Raytheon Aircraft is working to improve the field performance of its newly certificated Premier I business jet, having missed the promised 915m (3,000ft) take-off distance by a wide margin.

The current take-off distance of 1,155m is the result of a higher than expected stall speed, says Jack Hulsey, vice-president of development for the Premier. Stall speed is "up 6-7kt [11-13km/h] over windtunnel predictions". The entry-level jet meets other performance guarantees, he says.

In a bid to reduce take-off distance "below 3,500ft", Raytheon will increase engine thrust by 100lb to the full 2,400lb (10.7kN) available from the Premier's Williams-Rolls FJ44-2 turbofans. Wing changes will be tested in an effort to reduce stall speed. "The biggest hit was in stall speed," says Hulsey, "and reducing stall speed will make the biggest difference."

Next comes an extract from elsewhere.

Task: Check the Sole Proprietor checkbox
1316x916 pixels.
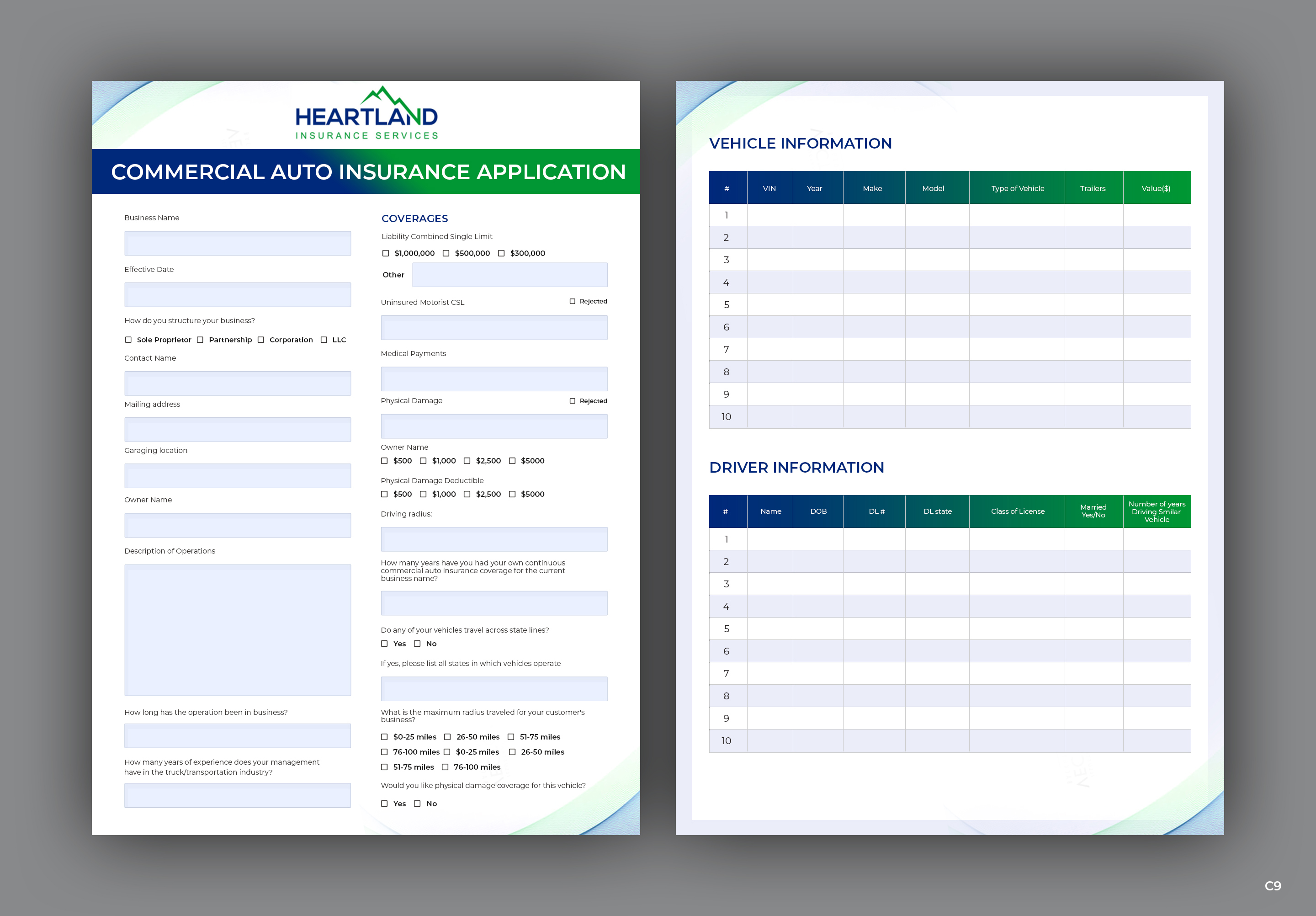Action: click(x=128, y=340)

There has been "no fallout" in the Premier orderbook from the longer-than-advertised take-off distance, says Raytheon chairman Hansel Tooks. The company has orders for over 300 aircraft and the $5.26 million entry-level jet is sold out to the fourth quarter of 2005.

Tooks says Raytheon is looking at increasing production beyond the planned 60 a year to make aircraft available sooner. But a decision on accelerating production "is not imminent", he says.

Certification of the Premier for single-pilot operation and for flight into known icing is expected before customer deliveries begin in May/June. Hulsey says talks are underway with Williams to find a way to overcome the 18-20kt drop in airspeed that occurs when de-icing is activated, the bleed air offtake reducing engine thrust.